**YOUR ASSIGNMENT**:
Reproduce the lines of the listing exactly, beginning at the top, until the line with "是什么毁掉了孩子的 ... (868, 642)" has been reproduced too.

● ● ● ●

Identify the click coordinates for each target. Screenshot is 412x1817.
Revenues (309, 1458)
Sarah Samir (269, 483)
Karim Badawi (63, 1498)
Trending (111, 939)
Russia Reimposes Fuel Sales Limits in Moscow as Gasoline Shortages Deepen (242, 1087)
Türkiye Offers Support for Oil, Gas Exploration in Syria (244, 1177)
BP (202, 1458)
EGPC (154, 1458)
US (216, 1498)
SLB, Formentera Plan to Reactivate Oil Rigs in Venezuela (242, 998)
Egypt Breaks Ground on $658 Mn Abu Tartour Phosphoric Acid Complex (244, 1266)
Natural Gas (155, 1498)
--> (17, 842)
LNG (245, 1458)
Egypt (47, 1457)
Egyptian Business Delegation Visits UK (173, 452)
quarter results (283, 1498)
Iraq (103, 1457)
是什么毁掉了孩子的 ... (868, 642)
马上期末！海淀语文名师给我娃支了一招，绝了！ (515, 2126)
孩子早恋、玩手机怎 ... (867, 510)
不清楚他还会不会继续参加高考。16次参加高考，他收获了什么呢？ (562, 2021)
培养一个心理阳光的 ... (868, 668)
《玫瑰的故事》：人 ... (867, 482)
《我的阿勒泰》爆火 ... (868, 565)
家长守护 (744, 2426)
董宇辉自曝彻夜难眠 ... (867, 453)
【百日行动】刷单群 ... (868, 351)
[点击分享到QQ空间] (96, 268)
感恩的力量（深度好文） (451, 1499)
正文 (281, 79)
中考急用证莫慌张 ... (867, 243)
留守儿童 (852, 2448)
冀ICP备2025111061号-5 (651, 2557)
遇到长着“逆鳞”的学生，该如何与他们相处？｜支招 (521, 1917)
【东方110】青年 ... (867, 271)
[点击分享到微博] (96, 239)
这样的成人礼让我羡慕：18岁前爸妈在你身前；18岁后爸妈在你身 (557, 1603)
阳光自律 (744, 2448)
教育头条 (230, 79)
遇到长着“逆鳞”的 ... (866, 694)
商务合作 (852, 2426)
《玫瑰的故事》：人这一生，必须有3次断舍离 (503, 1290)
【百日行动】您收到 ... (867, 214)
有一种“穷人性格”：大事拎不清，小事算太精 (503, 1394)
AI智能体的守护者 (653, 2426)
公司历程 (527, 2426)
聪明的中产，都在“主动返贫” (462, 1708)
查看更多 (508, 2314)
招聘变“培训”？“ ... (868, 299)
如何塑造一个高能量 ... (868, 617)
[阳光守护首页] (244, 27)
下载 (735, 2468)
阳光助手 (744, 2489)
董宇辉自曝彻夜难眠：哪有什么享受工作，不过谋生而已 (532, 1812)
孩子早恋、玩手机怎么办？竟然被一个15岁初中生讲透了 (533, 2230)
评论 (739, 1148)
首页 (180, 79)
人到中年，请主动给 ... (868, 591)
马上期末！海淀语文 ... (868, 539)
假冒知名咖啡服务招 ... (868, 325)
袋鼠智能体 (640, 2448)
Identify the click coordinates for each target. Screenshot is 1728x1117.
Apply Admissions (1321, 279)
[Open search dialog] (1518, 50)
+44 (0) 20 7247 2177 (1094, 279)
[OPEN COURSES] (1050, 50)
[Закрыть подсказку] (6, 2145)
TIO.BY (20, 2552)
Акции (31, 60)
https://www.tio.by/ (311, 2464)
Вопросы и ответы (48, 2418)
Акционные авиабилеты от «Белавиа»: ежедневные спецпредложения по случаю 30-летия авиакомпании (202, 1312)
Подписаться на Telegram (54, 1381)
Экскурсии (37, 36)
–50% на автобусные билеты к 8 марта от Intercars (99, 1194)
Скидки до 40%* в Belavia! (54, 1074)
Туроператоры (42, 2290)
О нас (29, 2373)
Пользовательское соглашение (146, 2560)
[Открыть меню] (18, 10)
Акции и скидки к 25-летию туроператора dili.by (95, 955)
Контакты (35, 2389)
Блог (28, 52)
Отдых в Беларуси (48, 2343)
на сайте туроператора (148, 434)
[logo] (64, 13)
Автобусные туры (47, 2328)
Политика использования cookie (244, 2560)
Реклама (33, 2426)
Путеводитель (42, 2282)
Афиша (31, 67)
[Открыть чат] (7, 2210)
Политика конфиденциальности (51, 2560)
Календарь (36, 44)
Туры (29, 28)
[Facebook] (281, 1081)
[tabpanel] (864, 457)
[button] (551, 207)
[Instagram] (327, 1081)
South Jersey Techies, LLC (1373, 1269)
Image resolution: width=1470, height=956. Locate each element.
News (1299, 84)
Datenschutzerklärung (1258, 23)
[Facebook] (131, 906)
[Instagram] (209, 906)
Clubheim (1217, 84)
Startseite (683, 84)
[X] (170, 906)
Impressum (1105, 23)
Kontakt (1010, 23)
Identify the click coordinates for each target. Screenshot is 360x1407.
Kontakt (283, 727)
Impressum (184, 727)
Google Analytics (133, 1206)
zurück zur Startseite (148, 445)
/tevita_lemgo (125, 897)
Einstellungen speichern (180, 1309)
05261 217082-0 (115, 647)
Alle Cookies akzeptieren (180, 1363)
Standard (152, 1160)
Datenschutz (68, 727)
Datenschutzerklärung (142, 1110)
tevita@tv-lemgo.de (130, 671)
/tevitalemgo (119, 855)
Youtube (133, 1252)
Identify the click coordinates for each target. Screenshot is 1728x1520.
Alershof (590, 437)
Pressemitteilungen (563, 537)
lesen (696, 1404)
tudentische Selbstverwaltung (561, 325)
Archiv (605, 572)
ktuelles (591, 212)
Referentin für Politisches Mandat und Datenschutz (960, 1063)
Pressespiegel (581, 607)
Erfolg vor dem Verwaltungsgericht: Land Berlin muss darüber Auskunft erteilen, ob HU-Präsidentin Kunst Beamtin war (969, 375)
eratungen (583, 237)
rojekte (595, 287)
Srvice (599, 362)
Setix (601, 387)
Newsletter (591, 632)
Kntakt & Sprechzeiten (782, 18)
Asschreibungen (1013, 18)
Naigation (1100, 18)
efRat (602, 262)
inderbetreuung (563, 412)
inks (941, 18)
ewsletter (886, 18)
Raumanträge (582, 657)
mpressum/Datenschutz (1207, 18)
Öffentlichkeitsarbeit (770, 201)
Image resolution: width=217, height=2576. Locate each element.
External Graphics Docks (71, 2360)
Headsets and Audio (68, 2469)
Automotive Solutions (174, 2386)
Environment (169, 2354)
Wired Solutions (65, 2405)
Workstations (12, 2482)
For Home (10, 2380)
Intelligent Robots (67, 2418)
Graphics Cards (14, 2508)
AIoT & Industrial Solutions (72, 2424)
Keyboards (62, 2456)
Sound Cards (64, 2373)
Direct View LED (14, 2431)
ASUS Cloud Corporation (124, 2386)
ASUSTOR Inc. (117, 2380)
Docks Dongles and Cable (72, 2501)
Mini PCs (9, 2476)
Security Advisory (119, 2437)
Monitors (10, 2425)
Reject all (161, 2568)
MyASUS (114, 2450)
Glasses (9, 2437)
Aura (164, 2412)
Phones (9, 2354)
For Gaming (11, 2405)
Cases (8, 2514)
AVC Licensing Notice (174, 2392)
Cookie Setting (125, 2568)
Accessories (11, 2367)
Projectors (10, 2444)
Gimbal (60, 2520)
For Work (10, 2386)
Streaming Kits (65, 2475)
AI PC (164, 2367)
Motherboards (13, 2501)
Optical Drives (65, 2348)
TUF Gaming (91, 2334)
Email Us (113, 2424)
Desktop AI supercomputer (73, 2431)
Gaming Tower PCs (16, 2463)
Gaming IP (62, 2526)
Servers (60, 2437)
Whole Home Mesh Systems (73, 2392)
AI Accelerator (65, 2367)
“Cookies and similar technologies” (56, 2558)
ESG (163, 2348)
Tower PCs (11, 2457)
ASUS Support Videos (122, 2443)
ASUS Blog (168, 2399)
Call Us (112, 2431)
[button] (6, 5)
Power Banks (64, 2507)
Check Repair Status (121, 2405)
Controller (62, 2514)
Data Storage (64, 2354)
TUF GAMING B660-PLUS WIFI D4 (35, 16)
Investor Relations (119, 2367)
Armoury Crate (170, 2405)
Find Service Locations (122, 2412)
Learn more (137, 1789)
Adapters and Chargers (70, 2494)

● ● ● ●

**THE COMPLETED TASK**:
Identify the click coordinates for each target. Screenshot is 412x1817.
Revenues (309, 1458)
Sarah Samir (269, 483)
Karim Badawi (63, 1498)
Trending (111, 939)
Russia Reimposes Fuel Sales Limits in Moscow as Gasoline Shortages Deepen (242, 1087)
Türkiye Offers Support for Oil, Gas Exploration in Syria (244, 1177)
BP (202, 1458)
EGPC (154, 1458)
US (216, 1498)
SLB, Formentera Plan to Reactivate Oil Rigs in Venezuela (242, 998)
Egypt Breaks Ground on $658 Mn Abu Tartour Phosphoric Acid Complex (244, 1266)
Natural Gas (155, 1498)
--> (17, 842)
LNG (245, 1458)
Egypt (47, 1457)
Egyptian Business Delegation Visits UK (173, 452)
quarter results (283, 1498)
Iraq (103, 1457)
是什么毁掉了孩子的 ... (868, 642)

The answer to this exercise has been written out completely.